**WHAT YOU HAVE TO DO**
Restate the entries below word for word, leaving nothing out.

**EXTRACTED RECORDS**

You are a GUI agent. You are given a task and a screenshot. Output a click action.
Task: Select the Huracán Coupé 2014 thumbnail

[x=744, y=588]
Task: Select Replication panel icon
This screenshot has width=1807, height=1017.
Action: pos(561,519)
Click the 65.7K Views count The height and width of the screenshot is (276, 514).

**RESULT**
You are a GUI agent. You are given a task and a screenshot. Output a click action.
Task: Select the Huracán Coupé 2014 thumbnail

[x=744, y=588]
Task: Select Replication panel icon
This screenshot has width=1807, height=1017.
Action: pos(561,519)
Click the 65.7K Views count The height and width of the screenshot is (276, 514).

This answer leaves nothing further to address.